A tool to expedite executive decisions: Newtrend software puts bank reports on a PC-accessible data base.

Newtrend Software Puts Bank Reports on a PC-Accessible Data Base

Newtrend has begun selling software that lets bank executives use the newest personal computer technology to read and understand reports on their institutions' operations.

By making bank managers better informed, the Orlando-based company's Executive Powers product is intended to help streamline the decision-making process.

"To me, this is a bankers' dream come true," said Rodney G. Baker, the product manager for the software at Newtrend.

Can Create Charts, Graphs

Executive Powers consists of software running on a Unisys Corp. computer that takes data normally printed out on paper by standard bank reporting systems and puts them into a computer data base.

Bank executives can then use personal computers running Microsoft Corp.'s Windows operating system to tap into this data base and create bar graphs or fever charts tracking bank operations, or to create more detailed textual reports.

Newtrend acquired the Executive Powers software in May from a a small, privately held software company in Detroit.

Newtrend's first target customers are users of Newtrend's Miser2 core computing software for thrifts. Like Executive Powers, Miser2 runs on Unisys computers.

Will Market to All Banks

Early next year, Newtrend plans to begin marketing Executive Powers to users of Newtrend's Infopoint commercial-bank software, which runs on International Business Machines Corp. mainframes.

Later in the year, Newtrend plans to sell Executive Powers to all banks, even those that don't use any Newtrend software, and even to companies in other industries.

"It gets our foot in the door" at other banks, said Robert O. Fohl, a Newtrend senior vice president.

Newtrend, a privately held partnership of Computer Associates International Inc., and Newtrend Group, supplies computer services and software to about 500 financial institutions, and had net income of $8.7 million last year on revenues of $77 million.

Two Miser2 users - Savings Bank of Manchester, a $700 million-asset thrift in Connecticut, and First Federal Financial Services Corp., a $635 million asset thrift in Wooster, Ohio - are in the early stages of testing the Executive Powers software.

The Executive Powers software costs banks between $22,000 and $90,000 to license, depending on the number of accounts at the institution. This price includes a license to let one personal computer use Executive Powers to create reports on bank operations.

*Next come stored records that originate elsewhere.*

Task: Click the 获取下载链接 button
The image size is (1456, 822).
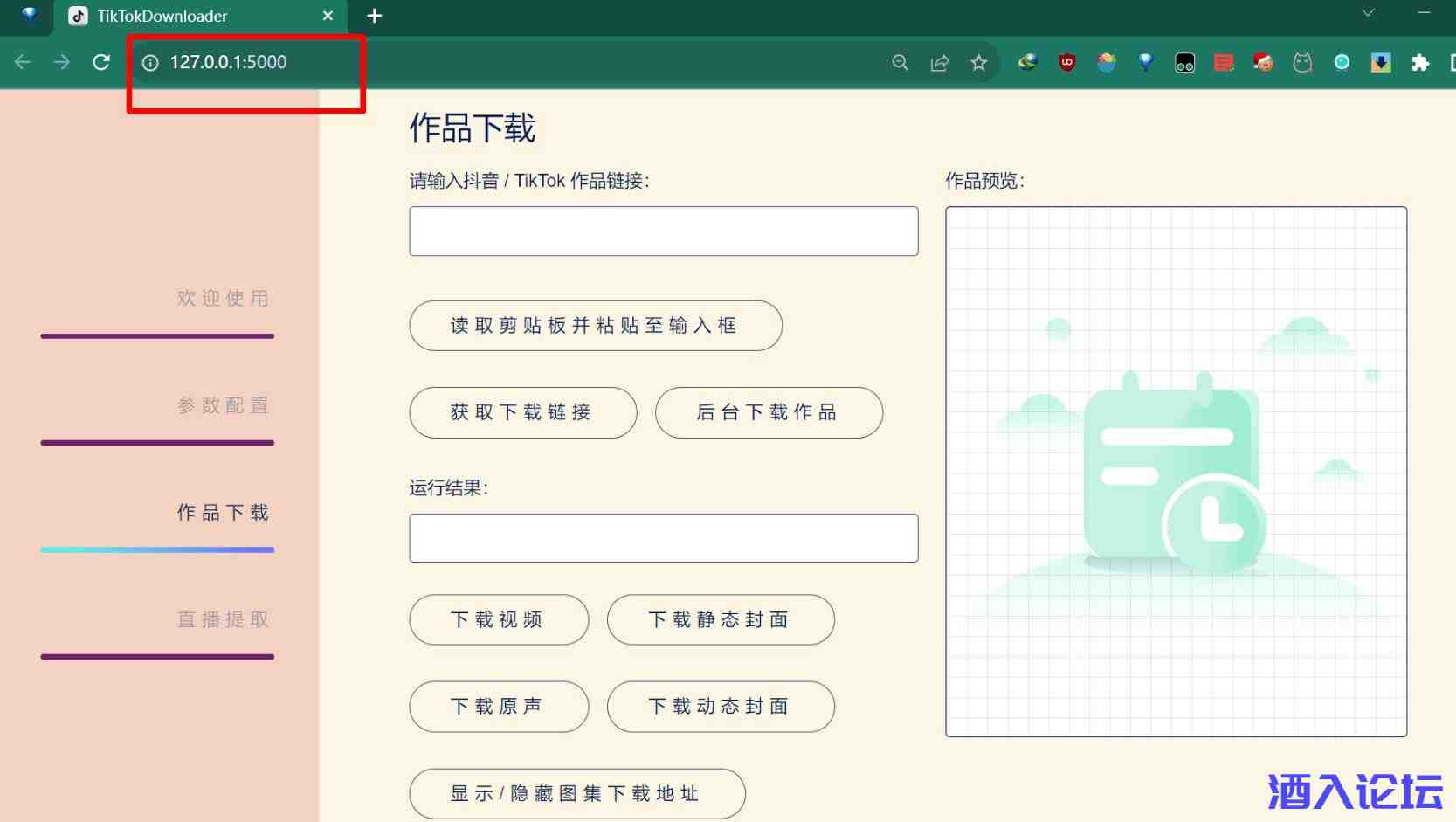Action: pos(522,412)
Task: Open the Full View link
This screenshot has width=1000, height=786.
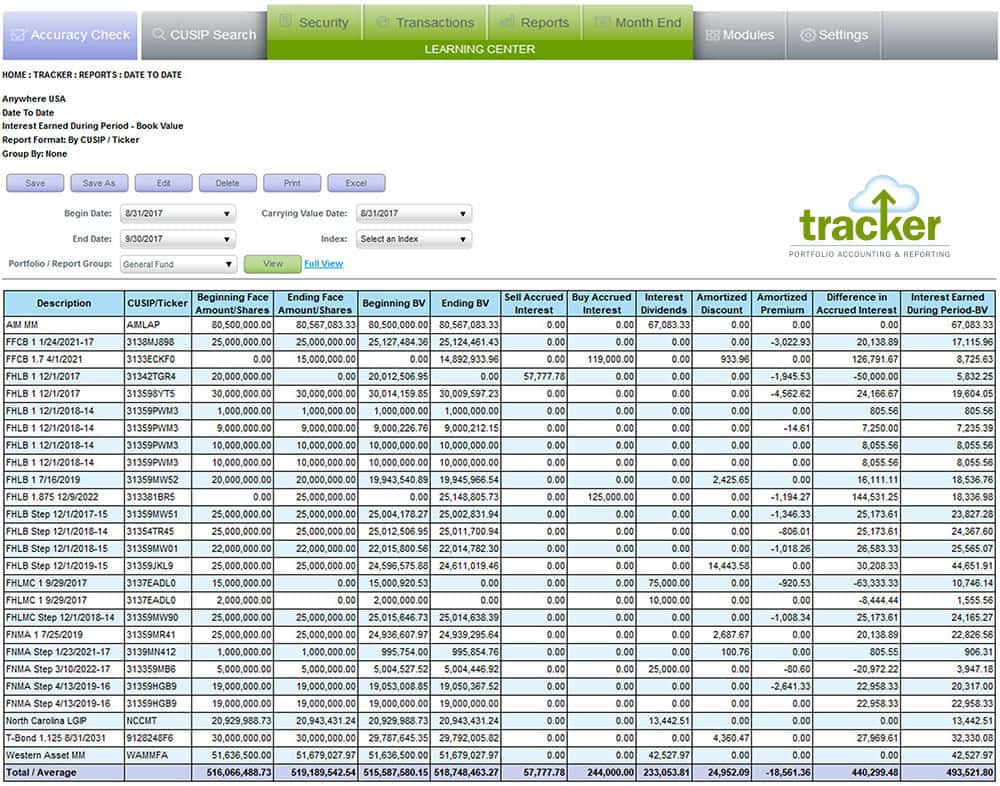Action: (x=323, y=264)
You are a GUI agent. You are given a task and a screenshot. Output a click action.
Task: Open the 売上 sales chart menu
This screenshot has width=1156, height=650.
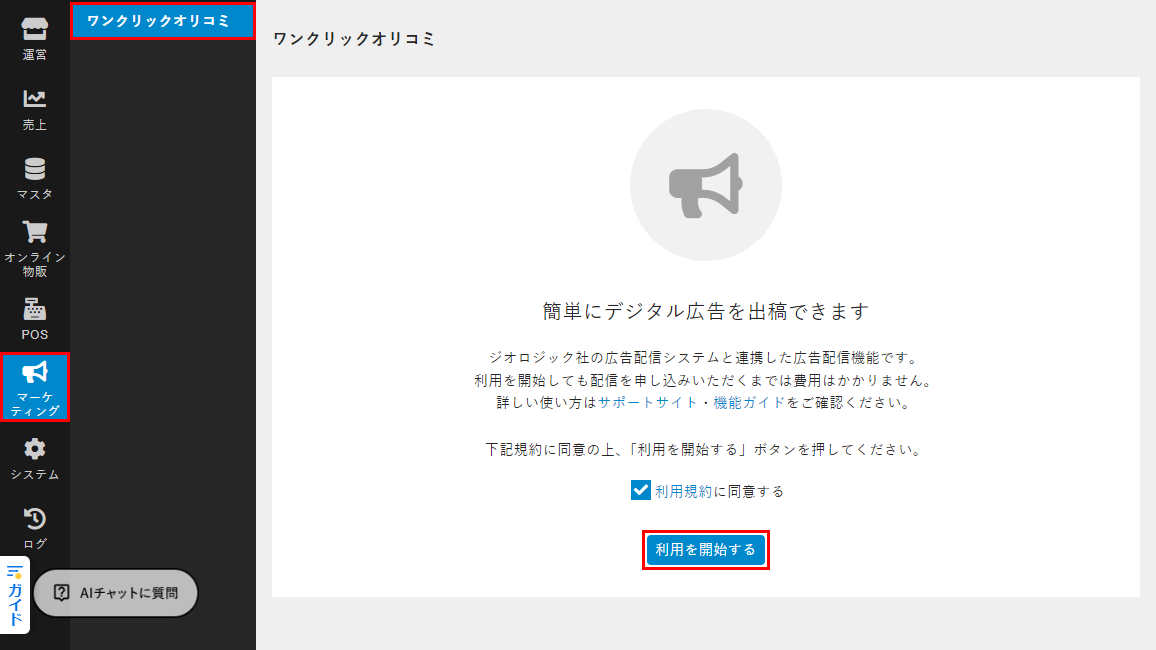pos(35,108)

Banks will have to pay an additional $3,000 licensing fee for each additional personal computer they set up to run reports off Executive Powers, Mr. Fohl said.

M. Arthur Gillis, an independent bank technology consultant in New Orleans, said that bankers have been interested in using software like Executive Powers for years.

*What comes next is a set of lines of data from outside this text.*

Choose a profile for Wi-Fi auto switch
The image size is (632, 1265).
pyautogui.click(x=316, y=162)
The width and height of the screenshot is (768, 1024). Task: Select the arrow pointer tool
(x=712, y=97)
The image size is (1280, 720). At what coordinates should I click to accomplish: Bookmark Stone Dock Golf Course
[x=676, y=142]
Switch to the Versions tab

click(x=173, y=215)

Too Costly for Small Banks?

This class of software, which technologists call an executive information system, is intended to provide a more elegant way of analyzing operational reports than the standard practice of looking at computer printouts, or entering data into electronic spreadsheets.

But Mr. Gillis said that Executive Powers might be too expensive to be of much interest to smaller institutions.

"In the community bank arena, it's got to be cheap," Mr. Gillis said. "And by cheap, I mean a few hundred dollars."